# Records for the exercise:
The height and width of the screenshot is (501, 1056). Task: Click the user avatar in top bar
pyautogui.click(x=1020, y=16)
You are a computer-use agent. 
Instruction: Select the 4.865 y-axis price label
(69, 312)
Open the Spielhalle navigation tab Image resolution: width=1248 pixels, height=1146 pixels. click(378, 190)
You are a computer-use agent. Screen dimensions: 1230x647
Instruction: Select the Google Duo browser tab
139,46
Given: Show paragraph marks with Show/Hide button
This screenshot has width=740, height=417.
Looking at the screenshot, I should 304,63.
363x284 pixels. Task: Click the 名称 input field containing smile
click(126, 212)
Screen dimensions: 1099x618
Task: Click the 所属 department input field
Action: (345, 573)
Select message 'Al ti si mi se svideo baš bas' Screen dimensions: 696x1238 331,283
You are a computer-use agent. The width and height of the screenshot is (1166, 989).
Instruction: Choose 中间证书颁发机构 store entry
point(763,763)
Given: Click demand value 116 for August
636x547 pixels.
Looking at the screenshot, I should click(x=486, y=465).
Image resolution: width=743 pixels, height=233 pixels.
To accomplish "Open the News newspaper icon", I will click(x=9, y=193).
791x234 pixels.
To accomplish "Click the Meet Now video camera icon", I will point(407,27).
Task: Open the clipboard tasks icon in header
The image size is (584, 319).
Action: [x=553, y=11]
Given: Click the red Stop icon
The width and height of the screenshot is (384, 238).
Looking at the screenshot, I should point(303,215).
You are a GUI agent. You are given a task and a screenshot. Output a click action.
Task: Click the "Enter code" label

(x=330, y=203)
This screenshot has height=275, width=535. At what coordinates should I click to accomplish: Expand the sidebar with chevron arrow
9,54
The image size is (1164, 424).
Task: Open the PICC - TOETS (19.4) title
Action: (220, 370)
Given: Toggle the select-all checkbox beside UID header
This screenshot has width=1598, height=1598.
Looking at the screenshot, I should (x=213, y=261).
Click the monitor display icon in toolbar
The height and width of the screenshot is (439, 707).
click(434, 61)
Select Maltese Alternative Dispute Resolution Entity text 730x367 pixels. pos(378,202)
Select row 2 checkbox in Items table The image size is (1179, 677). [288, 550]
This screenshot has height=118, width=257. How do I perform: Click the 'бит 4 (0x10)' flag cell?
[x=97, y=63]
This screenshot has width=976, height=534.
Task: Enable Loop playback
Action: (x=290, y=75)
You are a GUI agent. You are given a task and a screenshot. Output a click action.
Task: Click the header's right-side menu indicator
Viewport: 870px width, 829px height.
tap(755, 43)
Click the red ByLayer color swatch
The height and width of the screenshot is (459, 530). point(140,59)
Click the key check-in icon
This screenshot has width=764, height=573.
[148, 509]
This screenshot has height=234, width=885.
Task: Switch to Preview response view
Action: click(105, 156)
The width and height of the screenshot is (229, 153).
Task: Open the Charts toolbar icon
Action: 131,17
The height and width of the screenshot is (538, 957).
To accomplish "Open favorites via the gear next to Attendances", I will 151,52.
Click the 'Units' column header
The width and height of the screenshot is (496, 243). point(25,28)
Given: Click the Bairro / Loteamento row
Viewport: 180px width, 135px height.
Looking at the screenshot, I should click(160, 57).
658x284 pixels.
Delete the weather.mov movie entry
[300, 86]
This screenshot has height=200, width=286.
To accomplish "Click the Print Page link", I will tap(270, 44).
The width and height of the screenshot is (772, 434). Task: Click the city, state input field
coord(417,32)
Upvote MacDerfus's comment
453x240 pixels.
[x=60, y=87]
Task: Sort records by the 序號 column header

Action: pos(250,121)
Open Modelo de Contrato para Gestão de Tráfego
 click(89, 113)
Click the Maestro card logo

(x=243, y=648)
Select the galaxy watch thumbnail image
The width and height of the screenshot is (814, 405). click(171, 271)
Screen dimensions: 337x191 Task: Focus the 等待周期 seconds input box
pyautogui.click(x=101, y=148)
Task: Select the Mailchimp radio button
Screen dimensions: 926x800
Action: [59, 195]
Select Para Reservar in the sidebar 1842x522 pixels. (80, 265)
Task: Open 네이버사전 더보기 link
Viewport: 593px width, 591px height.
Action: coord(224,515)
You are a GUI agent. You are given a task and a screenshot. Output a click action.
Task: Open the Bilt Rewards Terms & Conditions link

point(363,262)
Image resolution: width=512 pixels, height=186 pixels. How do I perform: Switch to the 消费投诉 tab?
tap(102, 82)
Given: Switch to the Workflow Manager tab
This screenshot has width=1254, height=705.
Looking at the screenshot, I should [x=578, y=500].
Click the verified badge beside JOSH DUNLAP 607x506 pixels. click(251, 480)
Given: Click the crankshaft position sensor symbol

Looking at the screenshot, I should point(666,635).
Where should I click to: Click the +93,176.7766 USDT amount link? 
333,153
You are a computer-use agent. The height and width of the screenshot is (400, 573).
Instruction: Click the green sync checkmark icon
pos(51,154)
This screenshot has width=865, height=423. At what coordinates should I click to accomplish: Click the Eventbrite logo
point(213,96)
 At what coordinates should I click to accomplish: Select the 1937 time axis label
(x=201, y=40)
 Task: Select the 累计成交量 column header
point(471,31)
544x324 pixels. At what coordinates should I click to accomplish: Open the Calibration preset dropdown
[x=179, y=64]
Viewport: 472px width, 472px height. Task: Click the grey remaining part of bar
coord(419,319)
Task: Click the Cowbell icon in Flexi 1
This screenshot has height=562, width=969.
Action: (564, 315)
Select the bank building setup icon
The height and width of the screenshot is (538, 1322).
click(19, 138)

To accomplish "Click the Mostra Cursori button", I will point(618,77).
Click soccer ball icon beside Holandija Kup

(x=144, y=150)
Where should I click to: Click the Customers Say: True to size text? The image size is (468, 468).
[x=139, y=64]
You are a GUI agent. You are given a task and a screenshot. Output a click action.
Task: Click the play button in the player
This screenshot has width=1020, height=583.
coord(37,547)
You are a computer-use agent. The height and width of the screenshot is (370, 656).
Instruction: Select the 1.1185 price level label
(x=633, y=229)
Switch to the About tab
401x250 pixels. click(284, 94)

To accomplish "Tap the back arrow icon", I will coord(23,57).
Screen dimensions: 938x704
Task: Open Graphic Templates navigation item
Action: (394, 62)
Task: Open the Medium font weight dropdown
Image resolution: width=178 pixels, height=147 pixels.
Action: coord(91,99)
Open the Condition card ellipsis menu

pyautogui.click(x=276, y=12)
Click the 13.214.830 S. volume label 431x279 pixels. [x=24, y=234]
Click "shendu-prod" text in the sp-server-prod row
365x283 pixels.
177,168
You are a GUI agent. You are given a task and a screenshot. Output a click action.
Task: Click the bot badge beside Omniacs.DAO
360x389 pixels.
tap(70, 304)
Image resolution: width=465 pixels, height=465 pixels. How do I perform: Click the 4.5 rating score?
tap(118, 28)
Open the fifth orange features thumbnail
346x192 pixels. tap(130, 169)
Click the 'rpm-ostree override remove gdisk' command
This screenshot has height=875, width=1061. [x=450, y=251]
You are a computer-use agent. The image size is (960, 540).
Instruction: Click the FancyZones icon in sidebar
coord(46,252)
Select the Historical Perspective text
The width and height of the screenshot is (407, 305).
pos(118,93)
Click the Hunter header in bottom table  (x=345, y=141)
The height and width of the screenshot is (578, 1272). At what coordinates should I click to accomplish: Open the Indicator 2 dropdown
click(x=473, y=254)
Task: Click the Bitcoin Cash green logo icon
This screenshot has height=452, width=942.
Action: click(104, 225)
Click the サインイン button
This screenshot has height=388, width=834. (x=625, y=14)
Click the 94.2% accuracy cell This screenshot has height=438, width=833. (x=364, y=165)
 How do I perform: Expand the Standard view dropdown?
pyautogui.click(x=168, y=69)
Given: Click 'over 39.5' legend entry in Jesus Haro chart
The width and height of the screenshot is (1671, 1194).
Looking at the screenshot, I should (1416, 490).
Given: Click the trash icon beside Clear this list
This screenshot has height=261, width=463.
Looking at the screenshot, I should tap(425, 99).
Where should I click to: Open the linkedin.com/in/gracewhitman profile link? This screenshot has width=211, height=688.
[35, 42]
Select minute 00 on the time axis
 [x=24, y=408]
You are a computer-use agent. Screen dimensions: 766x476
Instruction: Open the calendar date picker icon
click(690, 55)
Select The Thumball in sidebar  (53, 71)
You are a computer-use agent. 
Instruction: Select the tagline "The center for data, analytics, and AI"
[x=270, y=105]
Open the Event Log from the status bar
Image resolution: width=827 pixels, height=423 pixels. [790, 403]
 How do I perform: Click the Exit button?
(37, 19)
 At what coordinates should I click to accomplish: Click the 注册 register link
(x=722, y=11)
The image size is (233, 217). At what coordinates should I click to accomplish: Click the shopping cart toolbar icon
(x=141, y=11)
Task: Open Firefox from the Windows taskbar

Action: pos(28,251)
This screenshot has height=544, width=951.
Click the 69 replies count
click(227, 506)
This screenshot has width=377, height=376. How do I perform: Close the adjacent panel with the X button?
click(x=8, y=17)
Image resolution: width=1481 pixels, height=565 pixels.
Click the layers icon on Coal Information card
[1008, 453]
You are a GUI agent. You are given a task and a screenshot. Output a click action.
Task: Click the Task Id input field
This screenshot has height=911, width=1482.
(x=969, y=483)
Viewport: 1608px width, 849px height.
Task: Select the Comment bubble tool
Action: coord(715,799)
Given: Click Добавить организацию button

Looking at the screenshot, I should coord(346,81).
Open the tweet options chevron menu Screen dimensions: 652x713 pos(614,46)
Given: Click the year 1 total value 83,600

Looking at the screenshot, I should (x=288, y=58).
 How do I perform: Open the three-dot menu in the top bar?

# Task instructions:
Please give again the lines above between the line holding "The image size is (584, 319)." and the line holding "Given: Toggle the", inclusive, exactly as they are and with nothing added.

# Reply to the exercise:
The image size is (584, 319).
Action: [x=553, y=11]
Given: Click the red Stop icon
The width and height of the screenshot is (384, 238).
Looking at the screenshot, I should point(303,215).
You are a GUI agent. You are given a task and a screenshot. Output a click action.
Task: Click the "Enter code" label

(x=330, y=203)
This screenshot has height=275, width=535. At what coordinates should I click to accomplish: Expand the sidebar with chevron arrow
9,54
The image size is (1164, 424).
Task: Open the PICC - TOETS (19.4) title
Action: (220, 370)
Given: Toggle the select-all checkbox beside UID header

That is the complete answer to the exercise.